→ **What you will do**: Exactly the lines from the one containing "Task: Switch to the Trading View tab" through the final line of the data below, with pictures omitted, make up the answer.

[[ Input data, beginning ]]

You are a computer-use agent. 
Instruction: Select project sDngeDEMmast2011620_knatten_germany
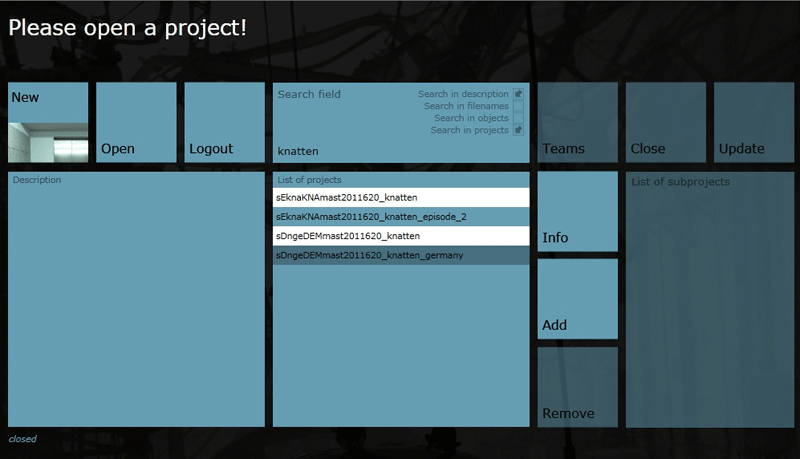tap(400, 256)
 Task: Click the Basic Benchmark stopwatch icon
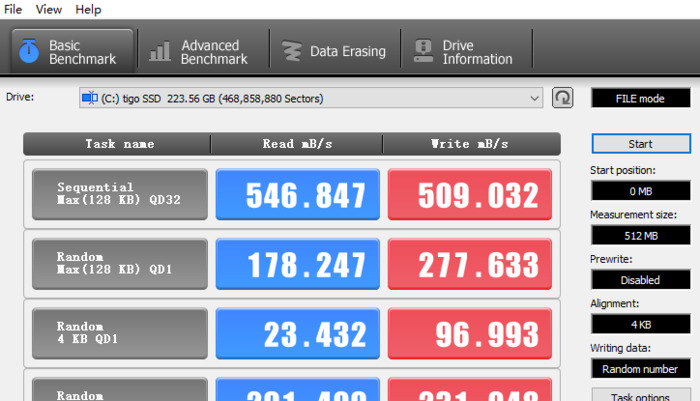(x=29, y=50)
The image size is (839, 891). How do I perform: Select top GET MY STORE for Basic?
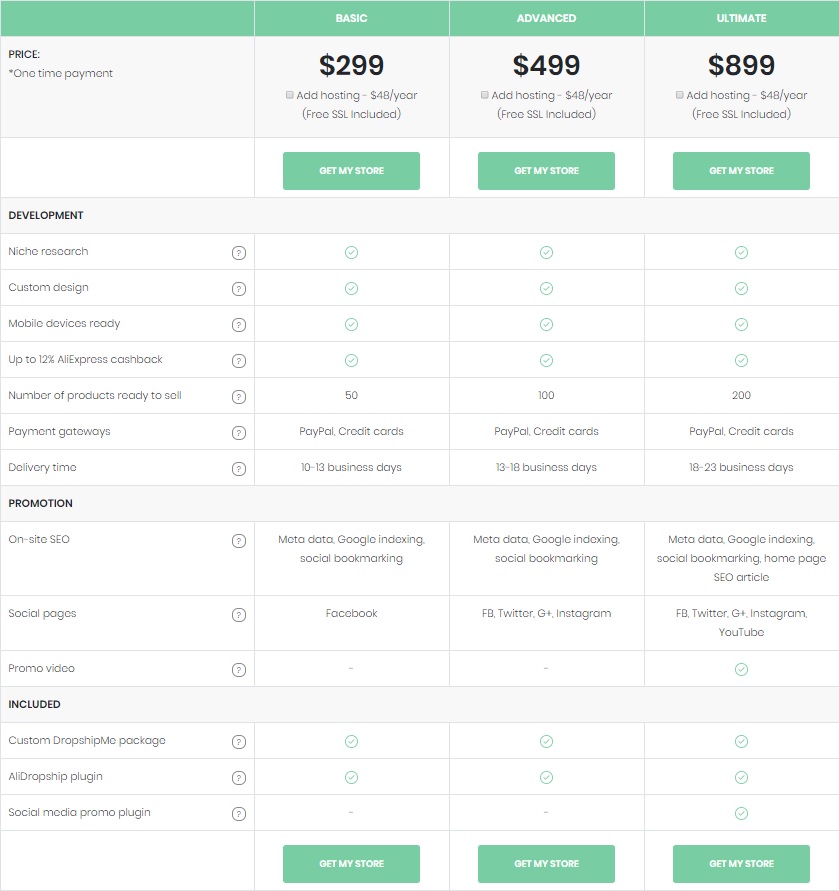(351, 170)
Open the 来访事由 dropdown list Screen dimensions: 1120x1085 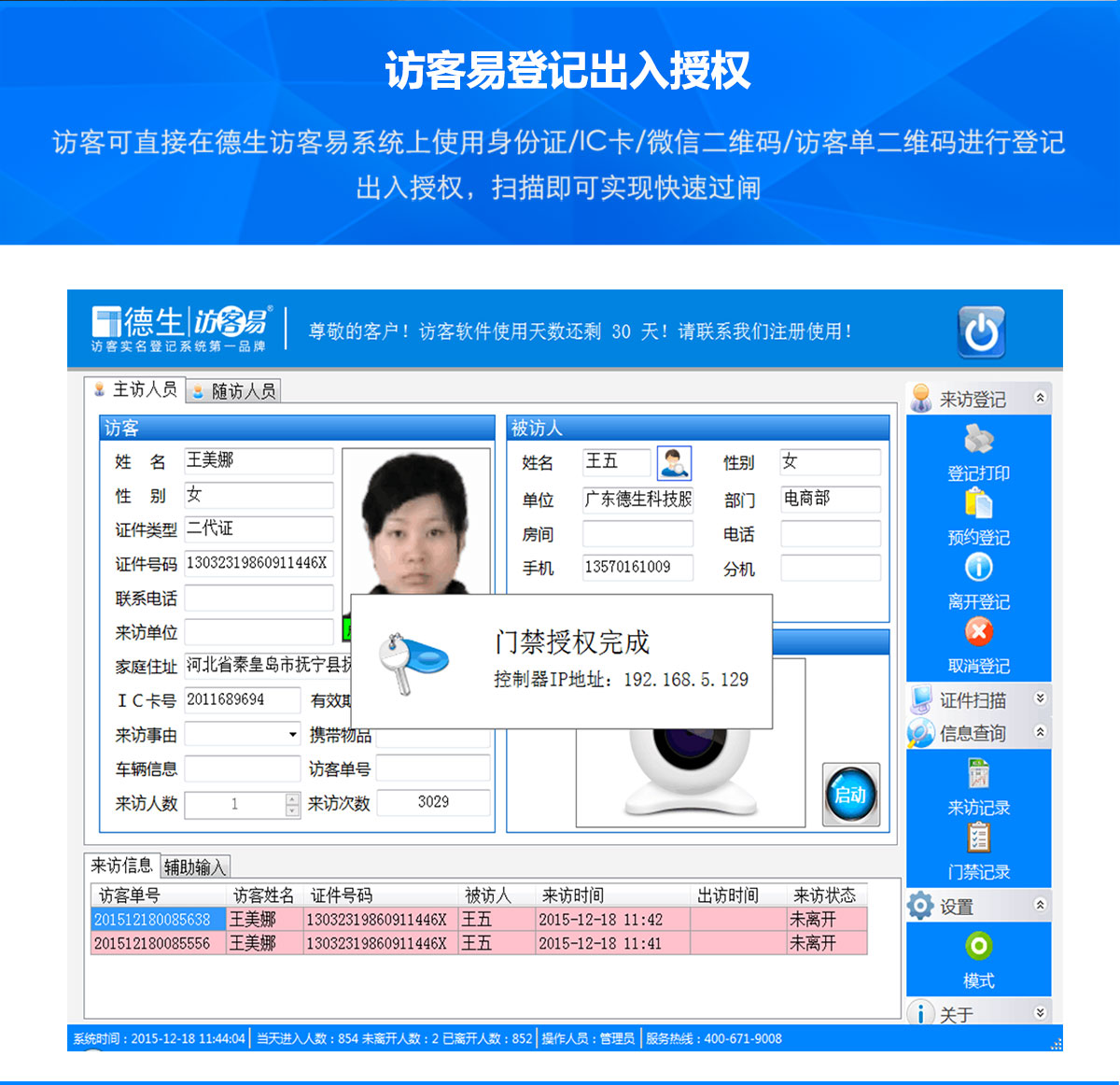(x=292, y=735)
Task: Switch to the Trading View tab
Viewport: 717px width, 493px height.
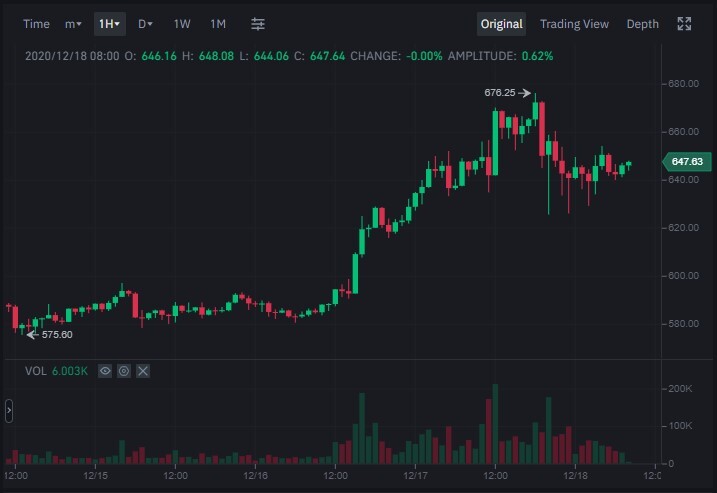Action: coord(574,24)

[[ Input data, end ]]

→ **Solution to this task**:
Task: Switch to the Trading View tab
Viewport: 717px width, 493px height.
Action: coord(574,24)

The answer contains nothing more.